With one hand I held my hat on my head and with the other I picked up Carol’s pink shoes and studied them. Nothing unusual. She had simply kicked them off and put them on the sand.
I had seen no sign of Carol’s car along the road, or any car parked close by, so either she had hidden it in the desert somewhere or someone had dropped her off here.
I placed the pink shoes back exactly where Carol had left them and studied the flat desert around me, squinting my eyes and trying to draw on what superpowers I had remaining this far from a casino. It wasn’t much, I do have to admit, like a car trying to run on three of six cylinders. I sputtered a lot, but finally found what I was looking for.
There, in plain sight, yet hidden so any normal mortal would never see it, was the opening to the Silicon Suckers city. I had no idea why Carol hadn’t used the main entrance under the Hilton Billboard on Highway 95, but she must have had her reasons. I knew the desert was scattered with entrances to the Silicon Sucker’s city, but I had only found one other besides the main entrance and this one.
Silicon Suckers were a race of intelligent creatures that had lived on Earth far, far longer than mankind. They were secretive and shy at best, and almost impossible to see if they didn’t want to be seen. They inhabited the major deserts of the world, living in cities underground.
Legends of aliens visiting Earth had come about from sightings of Silicon Suckers. They were commonly called The Grays by UFO nuts. They had large heads, large eyes, no chins, and flat ears. Their arms and legs were thinner than Carol’s and they seldom wore clothes. Even without clothes, I couldn’t tell the difference between a female and a male Silicon Sucker, although I was told that the difference was clear if you knew what you were looking for.
With humans I knew. Not a clue with Silicon Suckers and I had no great desire to look.
The Silicon Suckers were a highly ritualized race, and the best way to get on their bad side was to violate one of their customs. Wearing shoes in their city was a major violation. Not bringing them a gift they would like when visiting was another. I had a small thermos of hot chocolate in my jacket pocket as my gift to them. Hot chocolate, for some reason or another, was a major delicacy for them. A thermos-full would be shared by the drop among thousands.
I once watched a Silicon Sucker put a drop of hot chocolate on his snake-like tongue and then just stand there, huge eyes closed, swaying back and forth humming something that sounded a lot like our National Anthem played very, very slowly.
Whatever the Silicon Sucker experienced with the hot chocolate was clearly something I could only imagine, since I didn’t drink and have never taken drugs of any kind.
I just hoped Carol had known enough about the Suckers to bring them something good.

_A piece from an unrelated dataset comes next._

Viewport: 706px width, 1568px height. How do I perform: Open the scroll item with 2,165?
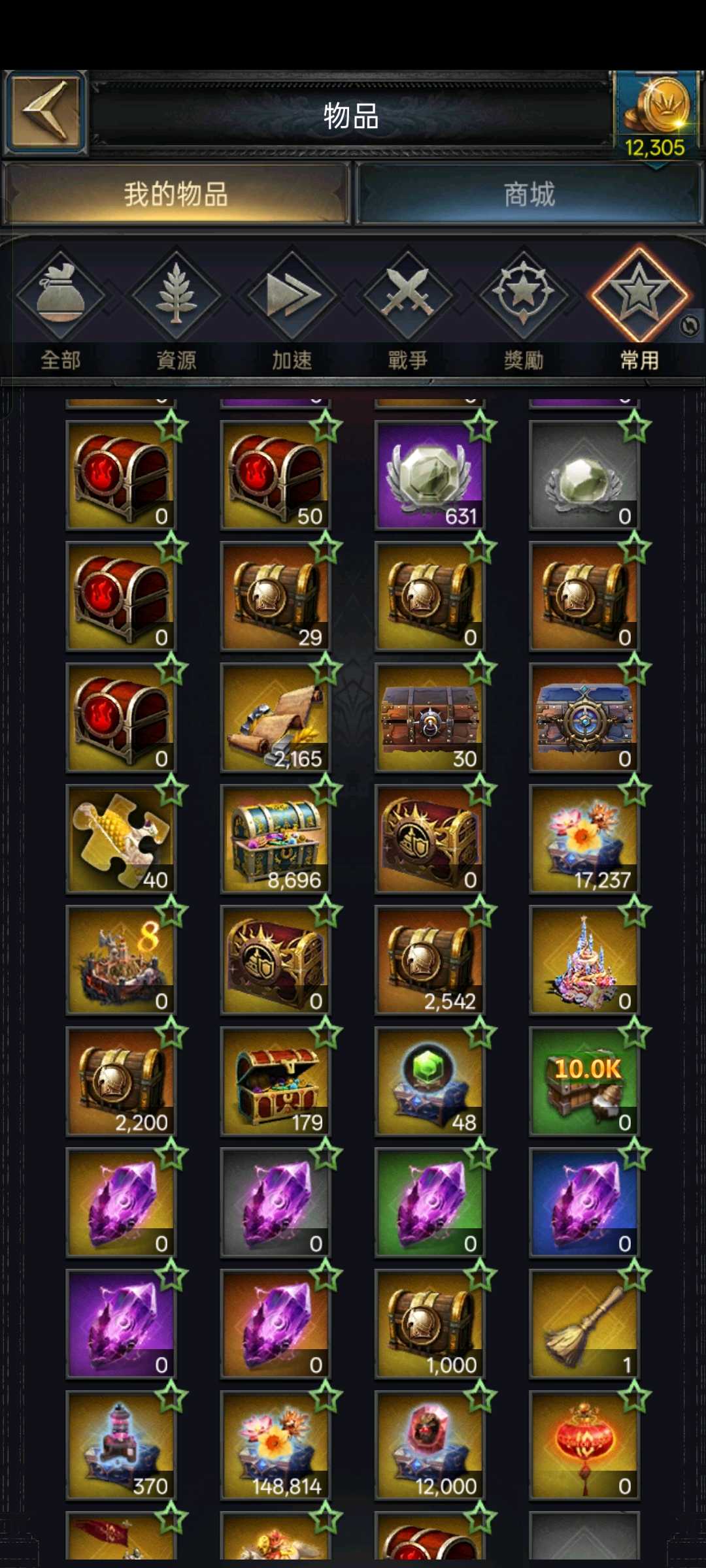point(275,717)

I had a hunch, though, she had done something very, very wrong, since after three days missing, her shoes were still here.

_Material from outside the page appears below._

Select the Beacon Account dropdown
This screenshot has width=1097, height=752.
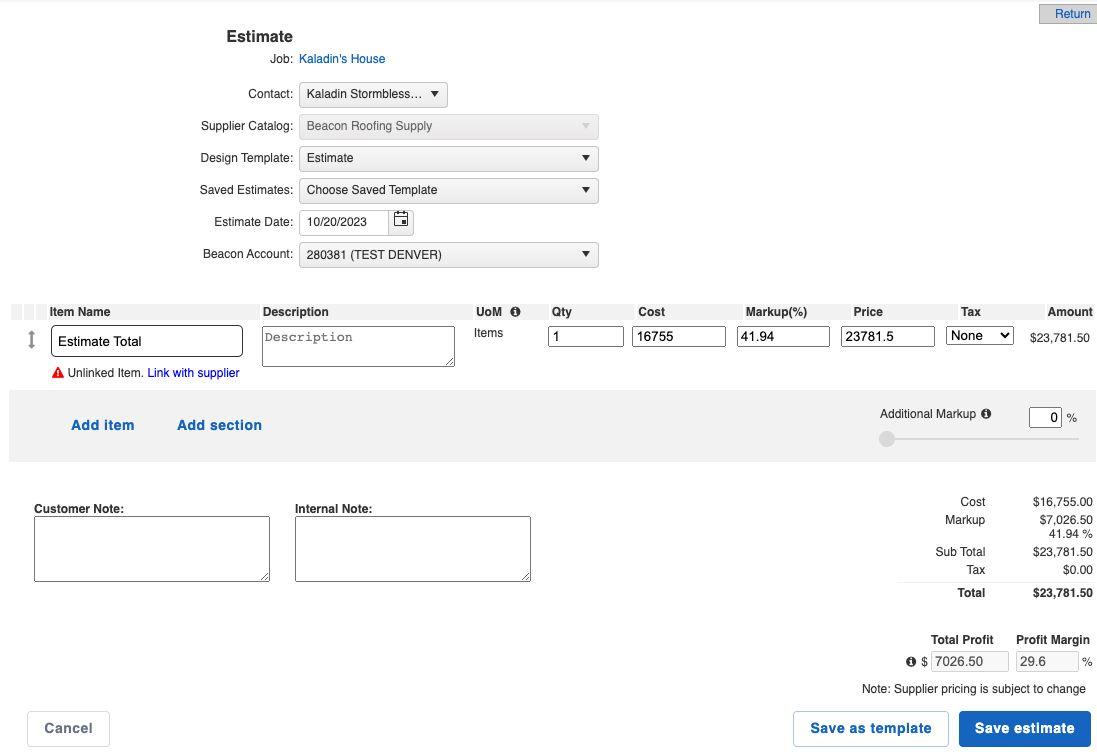pos(448,255)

Just in case I needed to buy her way out, I had two other thermoses full of hot chocolate in pockets inside my coat.
I took a deep breath, kicked off my old Nike tennis shoes and left them beside Carol’s pink shoes, then headed for the opening between the two rocks. I had been inside the Silicon Sucker’s city near Las Vegas three times over my years as a superhero, and it always made me uncomfortable and itchy. The last time I had been trying to save the life of an old college girlfriend who had been given new breast implants made from the sand of a sacred Silicon Suckers burial site
The Suckers wanted their dead ancestors back; my old girlfriend wasn’t willing to give them back, no matter how much I pleaded or offered to pay for another operation. She was found dead a month later. I seldom like to think how she died, since the myth about alien probes have a basis in the Silicon Suckers’ belief that the only way inside a human body is through the anus.
Those were very large breasts she had. It had to have been painful.